"Ich tu dir weh" (German for "I'm hurting you") is a song by the German Neue Deutsche Härte band Rammstein. It was the second single released from their sixth studio album, Liebe ist für alle da (2009), on 5 February 2010. A music video for the song had previously been released online on 21 December 2009.

The song contains controversial lyrics surrounding sadomasochism. Because of this, Liebe ist für alle da was placed on the "index" maintained by the German BPjM, leading to a forced censored re-release of the album. In May 2010, the original uncensored album and the single were de-indexed and consequently released in Germany.

Music video 
The music video for the song was released online on 21 December 2009, hosted on the adult site visit-X. It was directed by Jonas Åkerlund and shows the band performing the song with equipment that has black and gray colors. Both Till Lindemann and Oliver Riedel are wearing eye contacts that eventually turn colors (Riedel's turn green and Lindemann's turn red). Lindemann's mouth also emits a white light when he sings. A cable runs through his cheek and a light is mounted inside his mouth. Lindemann wanted the effect to be authentic, so he had his cheek pierced just for the production. At the climax of the video, the stage around Flake fills with electricity, resulting in the band members exploding at the last note.

Live performances
When played live, large quantities of pyrotechnics are used during "Ich tu dir weh". A choreographed fight takes place mid-song between Lindemann and Flake, which ends with Flake being forced into a large bathtub. Lindemann proceeds to stand on a platform that raises him high above the bathtub, from which he pours a large amount of sparks from a milk can into the bath below. This causes multiple large explosions, after which Flake emerges wearing a silver holographic suit.
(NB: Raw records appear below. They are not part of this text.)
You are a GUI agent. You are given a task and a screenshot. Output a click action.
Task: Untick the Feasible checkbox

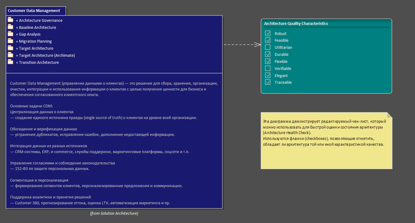click(x=268, y=40)
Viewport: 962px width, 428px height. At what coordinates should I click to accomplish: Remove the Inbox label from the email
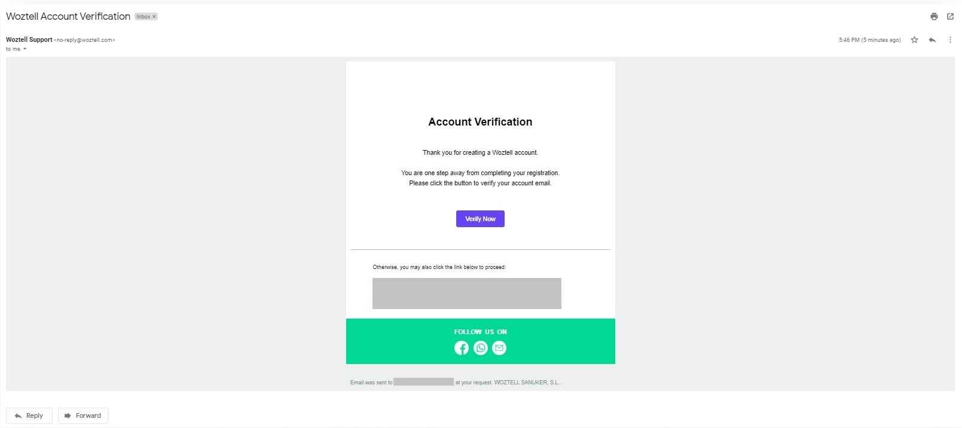point(154,17)
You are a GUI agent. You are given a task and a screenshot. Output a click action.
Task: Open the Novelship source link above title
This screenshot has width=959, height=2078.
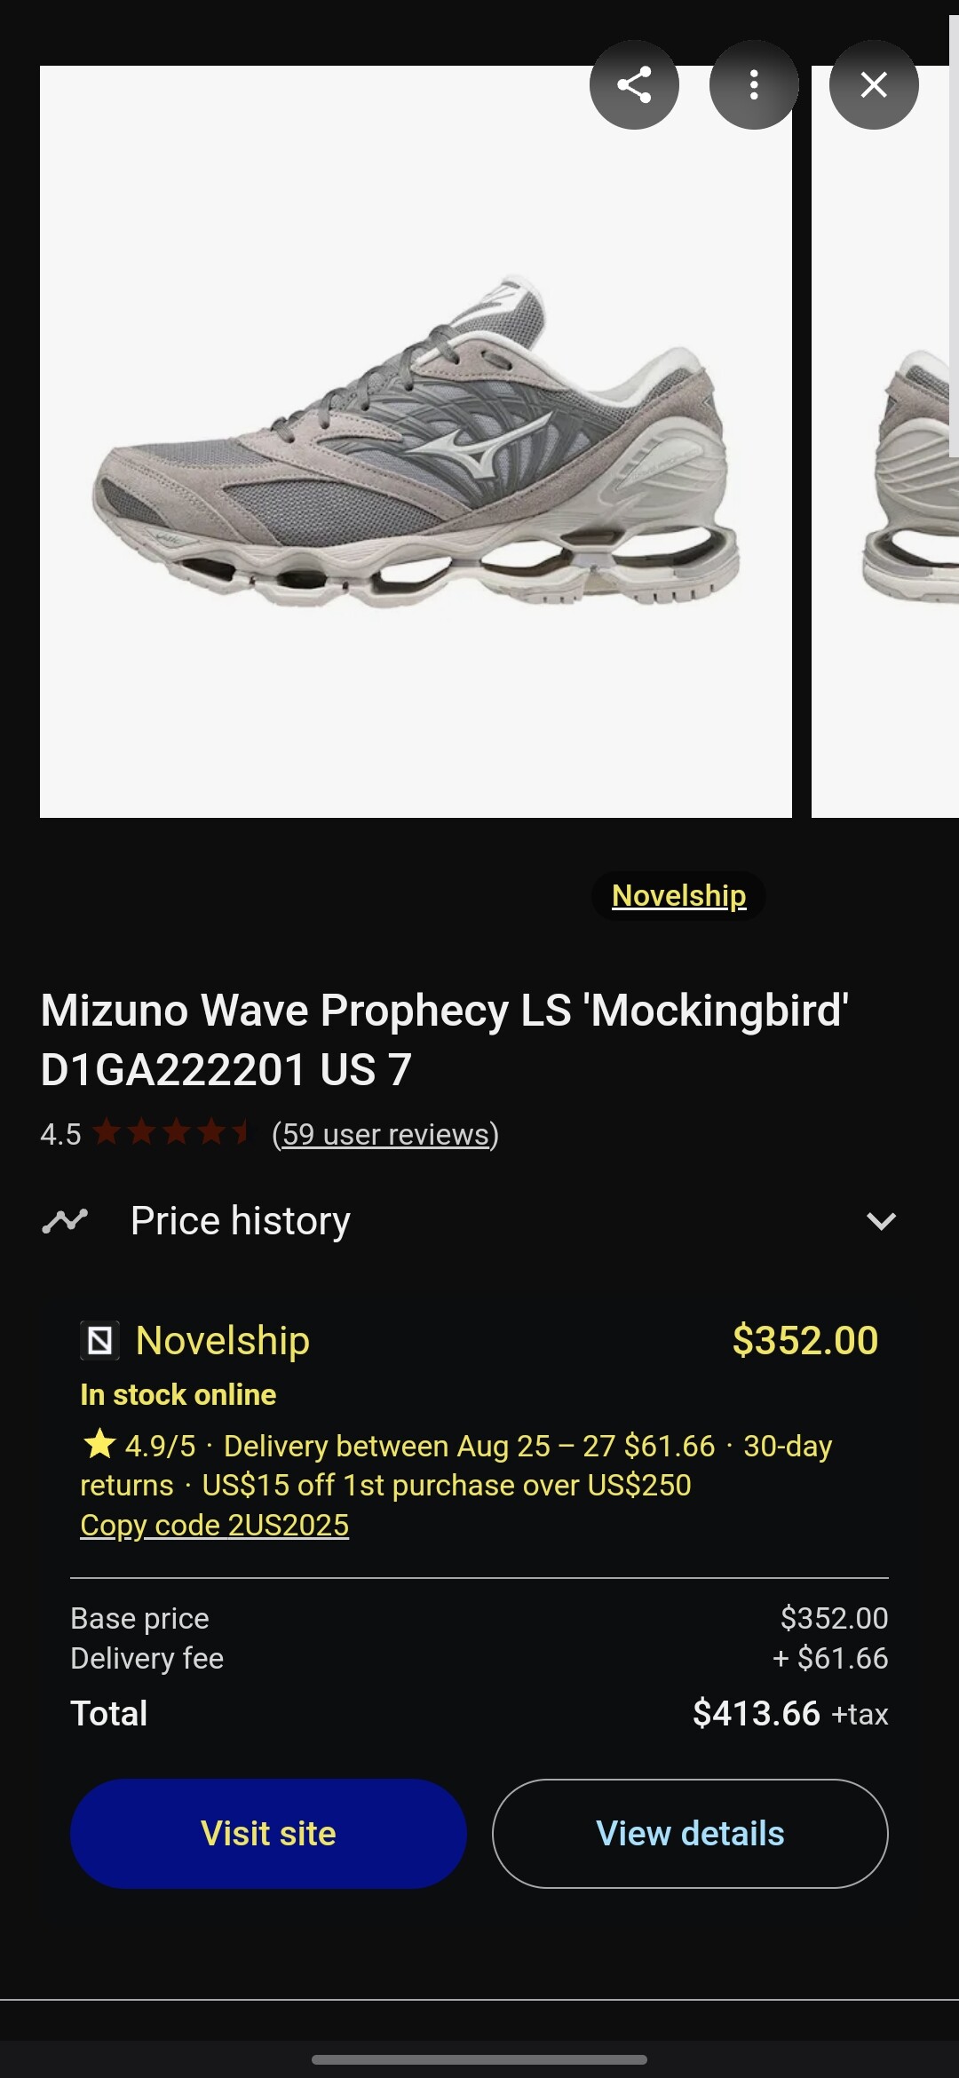pos(678,895)
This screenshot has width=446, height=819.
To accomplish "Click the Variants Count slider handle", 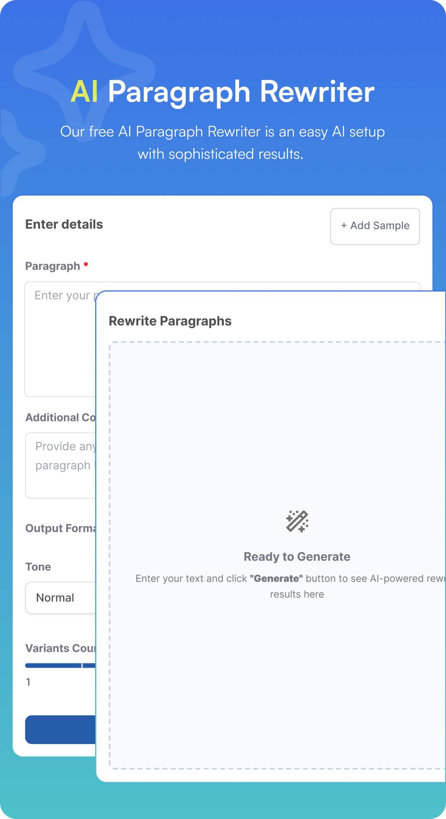I will coord(82,666).
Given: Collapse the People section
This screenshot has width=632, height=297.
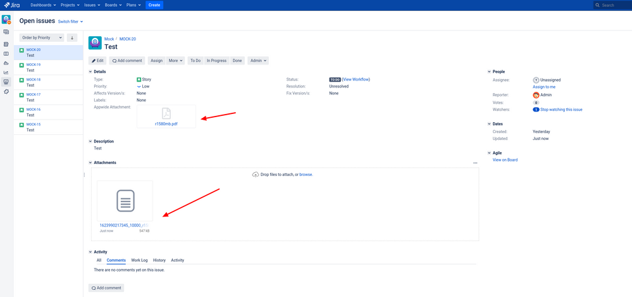Looking at the screenshot, I should (x=489, y=72).
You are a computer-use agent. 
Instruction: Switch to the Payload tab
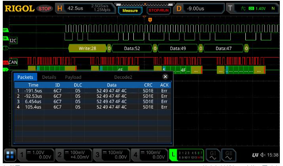pos(73,77)
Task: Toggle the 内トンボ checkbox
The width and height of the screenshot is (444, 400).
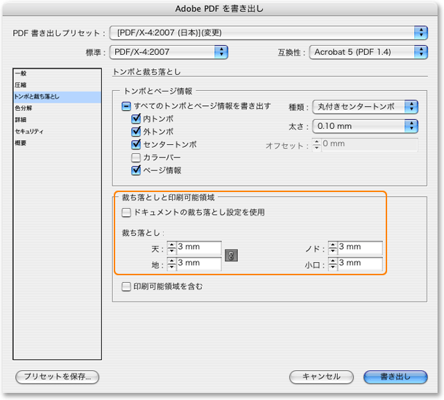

In the first few German concerts of the Liebe ist für alle da tour, they modified the song's lyrics to allow Lindemann to sing them, because the original lyrics were tagged as inappropriate by the Bundesprüfstelle für jugendgefährdende Medien.

Track listing 
All songs written by Rammstein.

Limited CD single

 "Ich tu dir weh (Radio Edit)" – 3:57
 "Pussy (Lick It Remix)" by Scooter – 4:54
 "Rammlied (Rammin' the Steins Remix)" by Devin Townsend – 5:09
 "Ich tu dir weh (Smallboy Remix)" by Jochen Schmalbach – 6:42

12" vinyl single

 "Ich tu dir weh (Radio Edit)" – 3:57
 "Ich tu dir weh (Fukkk Offf Remix)" – 6:07
The European edition is pressed on black vinyl, the UK edition on white vinyl.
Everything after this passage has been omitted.